Sob O Véu De Mil Estrelas
Eu mantenho-me à porta do dormitório assistindo em silêncio.
Ele dorme em paz esta noite.
Os pesadelos que normalmente assolam o seu descanso estão, por uma vez, ausentes e eu sou grato.
É uma mudança bem-vinda comparado a outras noites, quando ele tem ficado a chorar nos meus braços, após ter testemunhado outro assassinato em massa e destruição.
O ano tem sido difícil para Harry, de muitas formas.
O Ministério, num ato cobarde, recusa-se a acreditar que Lord Voldemort retornou.

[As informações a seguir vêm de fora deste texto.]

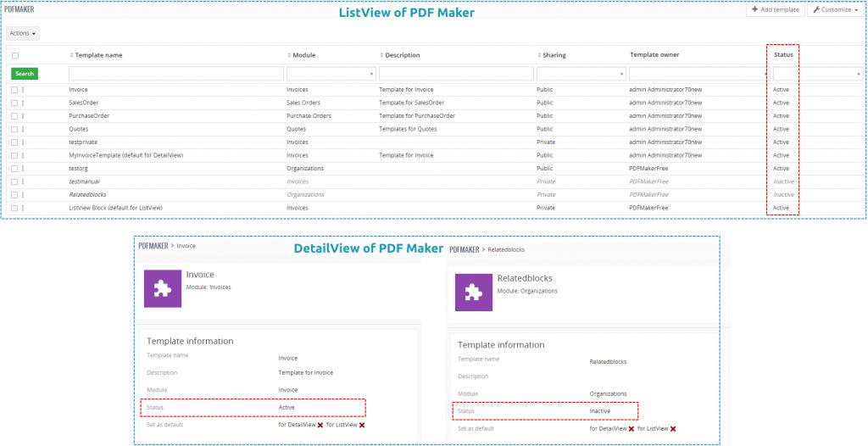Viewport: 868px width, 446px height.
Task: Click the red X beside Invoice's 'for DetailView'
Action: 320,425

Eles só querem saber das suas vidas, do dinheiro e do poder que elas trazem. Eles não têm a coragem de aceitar a possibilidade de sacrificar tudo em face da guerra.
Então eles escolhem,em vez, fazer de uma criança de 15 anos um objecto de escárnio entre a comunidade feiticeira.

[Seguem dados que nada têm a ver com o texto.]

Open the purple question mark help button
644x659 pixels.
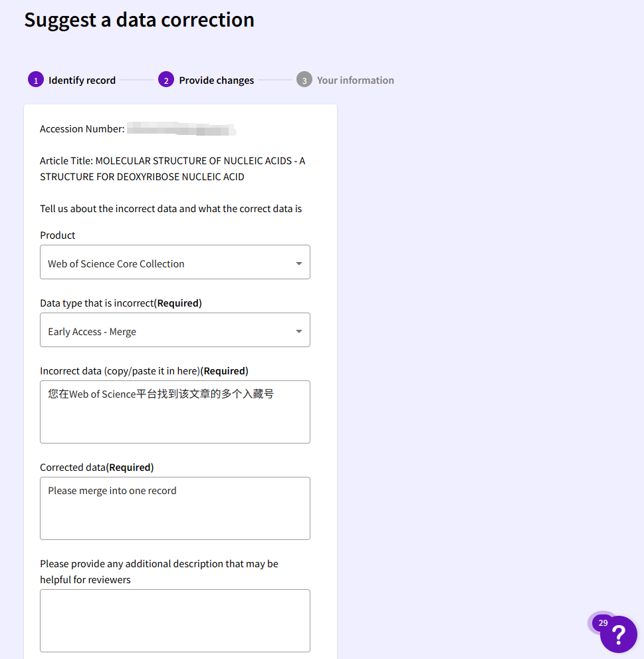tap(619, 634)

As suas ações lembram-me de como os adultos cruéis, e os políticos em particular, podem ser, a fim de obter o que querem.
No entanto, ao mesmo tempo, eu sou forçado a lembrar-me que eu não sou melhor. Na verdade, eu concluo, infelizmente, que sou provavelmente o pior de todos.

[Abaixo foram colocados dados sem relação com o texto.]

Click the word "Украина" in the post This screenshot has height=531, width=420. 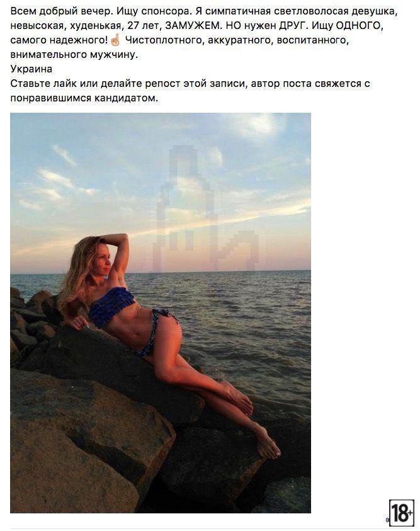click(31, 69)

Se não é Voldemort, ou Cedric, ou Umbridge que tortura Harry dia e noite, ele tem de enfrentar as repercussões da vida de negligência e solidão a que eu o submeti.
E, no entanto, apesar disso, se for dada a escolha, eu sei que não teria mudado a minha decisão de deixá-lo na proteção dos terríveis muggles todos estes anos atrás.
Às vezes pergunto-me se isso faz de mim um monstro. Gostaria de saber também o que Harry pensa de mim nestes dias.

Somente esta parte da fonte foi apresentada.